THORChain Restarts Trading After $10.7M GG20 Key-Leak Exploit
The protocol says it migrated off legacy vaults, verified node keyshares, and set a ZEC-to-XMR-to-TAO integration timeline.
THORChain restored full network operations more than a month after halting activity on May 15 following a $10.7 million exploit. The restart brings trading, signing, swaps, and liquidity provider actions back online after a vault migration and multiple upgrades the protocol says addressed the exploited weakness.
Key Takeaways
- Full THORChain functionality is back online after a May 15 halt tied to a $10.7 million theft.
- The protocol traced the loss to a GG20 threshold-signature flaw that enabled “progressive key material leakage” and private-key reconstruction by a malicious node operator.
- Remediation included a May 20 emergency patch, a June 9 fix for the exploited vulnerability, and a June 11 upgrade focused on stability and KeyVerify fixes.
- Legacy vaults were retired and replaced, and every node’s keyshare was verified as THORChain lined up ZEC, XMR, and TAO support on a near-term schedule.
THORChain Reopens Trading After the May 15 $10.7M Exploit
THORChain has resumed all network activity after a shutdown triggered by a May 15 exploit that the protocol says resulted in $10.7 million stolen. The restart covers trading, signing, swaps, and liquidity provider actions, restoring the full set of functions that matter for cross-chain routing and LP operations.
In a Tuesday post on X, THORChain framed the restart as the “most significant milestone” in its recovery process. The protocol described the return to service as the endpoint of more than a month of security verifications and upgrades, rather than a simple re-enable of trading.
THORChain sits in the critical path for cross-chain swaps between networks such as Bitcoin and Ethereum. That positioning cuts both ways for traders: it can be a liquidity venue, and it can be a routing dependency when markets are stressed.
Inside the GG20 Failure: “Progressive Key Material Leakage” and Private-Key Reconstruction
THORChain attributed the exploit to a vulnerability in its GG20 threshold signature scheme, the mechanism used to secure protocol vaults by splitting key control across multiple node operators. The protocol’s description matters because it defines the trust boundary that failed.

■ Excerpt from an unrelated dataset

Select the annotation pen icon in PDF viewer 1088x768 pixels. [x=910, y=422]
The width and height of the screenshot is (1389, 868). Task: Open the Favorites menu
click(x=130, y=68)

The stated attack path was “progressive key material leakage,” which THORChain said allowed a malicious node operator to reconstruct a full private key. In practical terms, that is the nightmare scenario for any threshold custody model: the system is designed so no single operator can unilaterally sign, yet the exploit narrative ends with one operator effectively assembling enough material to act as the vault.
For traders modeling custody risk, the key point is not just the dollar amount. It is that the protocol’s own explanation centers on key reconstruction, not a one-off UI issue or an isolated contract bug.
Patches, Vault Migration, and KeyVerify: What Changed Before the Restart
THORChain laid out a remediation sequence that reads like an operations reset. It implemented an emergency patch on May 20 aimed at protecting remaining vaults after the exploit. On June 9, it shipped an upgrade that included a fix for the exploited vulnerability. A follow-up upgrade on June 11 added stability improvements and fixes to the KeyVerify protocol.
On Sunday, THORChain said it confirmed the safety of most of its vaults through KeyVerify and retired the remaining legacy vaults as part of a migration to a new set of vaults. It also said it completed verification of every node’s keyshare on Friday.
Two details remain unquantified in the protocol’s disclosures: the exact scope of “most” vaults confirmed safe, and whether any funds were recovered or losses extended beyond the stated $10.7 million.
Next Integrations on Deck: ZEC First, Then XMR, With TAO in ~Six Weeks
With the network back in full trading mode, THORChain outlined a near-term integration roadmap that creates clean checkpoints for execution. The protocol said it plans to launch native swaps and vaults for Zcash (ZEC) within the next two weeks, followed by Monero (XMR). It also targets support for the Bittensor (TAO) token in about six weeks after the restart.
For market participants, the timeline is as important as the assets. Delivery of ZEC within the stated window will be the first test of whether development velocity holds post-incident, and whether any additional vault or key-verification updates accompany the rollout. The follow-through on XMR, and whether it arrives with added hardening disclosures, will be the next signal. TAO support will likely hinge on testnet-to-mainnet cadence and whether the six-week target slips.
How to Frame THORChain’s Post-Restart Risk for Cross-Chain Routing
I treat this restart as a security-and-operations reset, not a clean bill of health. THORChain is telling the market it did three things before flipping the lights back on: patched and upgraded the code path tied to the exploit, retired and migrated vault infrastructure, and verified node keyshares. That is the right sequence if the failure mode was key material leakage.
The threshold that matters is whether the protocol can ship the ZEC-to-XMR roadmap on schedule without new halts or fresh disclosures that expand the blast radius beyond the stated $10.7 million. If that holds, the setup starts to look structural rather than narrative-driven, because uptime and integration throughput are what keep cross-chain liquidity sticky in practice.